ASSIGNED TASK - Print the records below exactly, leaving out nothing.
--- MATERIAL SUPPLIED Enclosed Below ---
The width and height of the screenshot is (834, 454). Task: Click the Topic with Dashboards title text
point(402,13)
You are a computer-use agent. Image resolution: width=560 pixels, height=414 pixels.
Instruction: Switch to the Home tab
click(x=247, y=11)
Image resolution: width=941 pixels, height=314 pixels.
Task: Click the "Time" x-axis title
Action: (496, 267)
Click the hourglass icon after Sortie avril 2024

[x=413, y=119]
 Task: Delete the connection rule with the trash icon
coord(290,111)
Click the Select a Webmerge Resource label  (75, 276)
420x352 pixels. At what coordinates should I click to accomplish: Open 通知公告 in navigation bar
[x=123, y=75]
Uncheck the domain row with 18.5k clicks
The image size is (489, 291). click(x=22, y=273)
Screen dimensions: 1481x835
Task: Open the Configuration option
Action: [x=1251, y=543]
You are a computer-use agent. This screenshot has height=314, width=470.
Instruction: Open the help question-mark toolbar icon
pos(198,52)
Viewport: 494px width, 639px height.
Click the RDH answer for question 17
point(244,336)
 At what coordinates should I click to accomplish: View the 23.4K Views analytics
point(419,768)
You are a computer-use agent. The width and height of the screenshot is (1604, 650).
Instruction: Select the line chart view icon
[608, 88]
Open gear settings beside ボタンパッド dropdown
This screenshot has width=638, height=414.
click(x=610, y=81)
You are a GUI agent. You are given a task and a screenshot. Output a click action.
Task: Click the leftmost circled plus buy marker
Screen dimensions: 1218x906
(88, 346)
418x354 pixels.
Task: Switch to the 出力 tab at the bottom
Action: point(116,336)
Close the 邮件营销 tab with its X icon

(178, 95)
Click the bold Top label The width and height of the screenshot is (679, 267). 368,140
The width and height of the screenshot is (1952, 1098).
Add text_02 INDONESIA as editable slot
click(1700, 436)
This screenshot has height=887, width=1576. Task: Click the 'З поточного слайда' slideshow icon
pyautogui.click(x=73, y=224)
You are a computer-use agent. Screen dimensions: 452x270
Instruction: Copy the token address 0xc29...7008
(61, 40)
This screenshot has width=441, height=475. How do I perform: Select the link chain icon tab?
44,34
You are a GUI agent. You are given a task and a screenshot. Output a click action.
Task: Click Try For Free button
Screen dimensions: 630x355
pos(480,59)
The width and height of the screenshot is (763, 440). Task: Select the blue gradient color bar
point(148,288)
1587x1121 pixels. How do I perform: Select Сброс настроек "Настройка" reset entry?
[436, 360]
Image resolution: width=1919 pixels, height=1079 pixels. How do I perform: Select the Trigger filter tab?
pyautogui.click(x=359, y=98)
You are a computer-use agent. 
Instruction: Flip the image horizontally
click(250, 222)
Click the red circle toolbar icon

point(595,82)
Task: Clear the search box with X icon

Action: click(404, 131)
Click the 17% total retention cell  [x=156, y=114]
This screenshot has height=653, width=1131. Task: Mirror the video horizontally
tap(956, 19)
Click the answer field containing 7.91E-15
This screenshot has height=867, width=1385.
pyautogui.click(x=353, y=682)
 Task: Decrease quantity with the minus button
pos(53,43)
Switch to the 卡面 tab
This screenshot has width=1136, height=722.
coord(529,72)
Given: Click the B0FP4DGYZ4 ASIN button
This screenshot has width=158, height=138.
--- End of Enclosed MATERIAL SUPPLIED ---
WORKED SOLUTION -
The width and height of the screenshot is (834, 454). Task: Click the Topic with Dashboards title text
point(402,13)
You are a computer-use agent. Image resolution: width=560 pixels, height=414 pixels.
Instruction: Switch to the Home tab
click(x=247, y=11)
Image resolution: width=941 pixels, height=314 pixels.
Task: Click the "Time" x-axis title
Action: (496, 267)
Click the hourglass icon after Sortie avril 2024

[x=413, y=119]
 Task: Delete the connection rule with the trash icon
coord(290,111)
Click the Select a Webmerge Resource label  (75, 276)
420x352 pixels. At what coordinates should I click to accomplish: Open 通知公告 in navigation bar
[x=123, y=75]
Uncheck the domain row with 18.5k clicks
The image size is (489, 291). click(x=22, y=273)
Screen dimensions: 1481x835
Task: Open the Configuration option
Action: [x=1251, y=543]
You are a computer-use agent. This screenshot has height=314, width=470.
Instruction: Open the help question-mark toolbar icon
pos(198,52)
Viewport: 494px width, 639px height.
Click the RDH answer for question 17
point(244,336)
 At what coordinates should I click to accomplish: View the 23.4K Views analytics
point(419,768)
You are a computer-use agent. The width and height of the screenshot is (1604, 650).
Instruction: Select the line chart view icon
[608, 88]
Open gear settings beside ボタンパッド dropdown
This screenshot has width=638, height=414.
click(x=610, y=81)
You are a GUI agent. You are given a task and a screenshot. Output a click action.
Task: Click the leftmost circled plus buy marker
Screen dimensions: 1218x906
(88, 346)
418x354 pixels.
Task: Switch to the 出力 tab at the bottom
Action: point(116,336)
Close the 邮件营销 tab with its X icon

(178, 95)
Click the bold Top label The width and height of the screenshot is (679, 267). 368,140
The width and height of the screenshot is (1952, 1098).
Add text_02 INDONESIA as editable slot
click(1700, 436)
This screenshot has height=887, width=1576. Task: Click the 'З поточного слайда' slideshow icon
pyautogui.click(x=73, y=224)
You are a computer-use agent. Screen dimensions: 452x270
Instruction: Copy the token address 0xc29...7008
(61, 40)
This screenshot has width=441, height=475. How do I perform: Select the link chain icon tab?
44,34
You are a GUI agent. You are given a task and a screenshot. Output a click action.
Task: Click Try For Free button
Screen dimensions: 630x355
pos(480,59)
The width and height of the screenshot is (763, 440). Task: Select the blue gradient color bar
point(148,288)
1587x1121 pixels. How do I perform: Select Сброс настроек "Настройка" reset entry?
[436, 360]
Image resolution: width=1919 pixels, height=1079 pixels. How do I perform: Select the Trigger filter tab?
pyautogui.click(x=359, y=98)
You are a computer-use agent. 
Instruction: Flip the image horizontally
click(250, 222)
Click the red circle toolbar icon

point(595,82)
Task: Clear the search box with X icon

Action: click(404, 131)
Click the 17% total retention cell  [x=156, y=114]
This screenshot has height=653, width=1131. Task: Mirror the video horizontally
tap(956, 19)
Click the answer field containing 7.91E-15
This screenshot has height=867, width=1385.
pyautogui.click(x=353, y=682)
 Task: Decrease quantity with the minus button
pos(53,43)
Switch to the 卡面 tab
This screenshot has width=1136, height=722.
coord(529,72)
Given: Click the B0FP4DGYZ4 ASIN button
This screenshot has width=158, height=138.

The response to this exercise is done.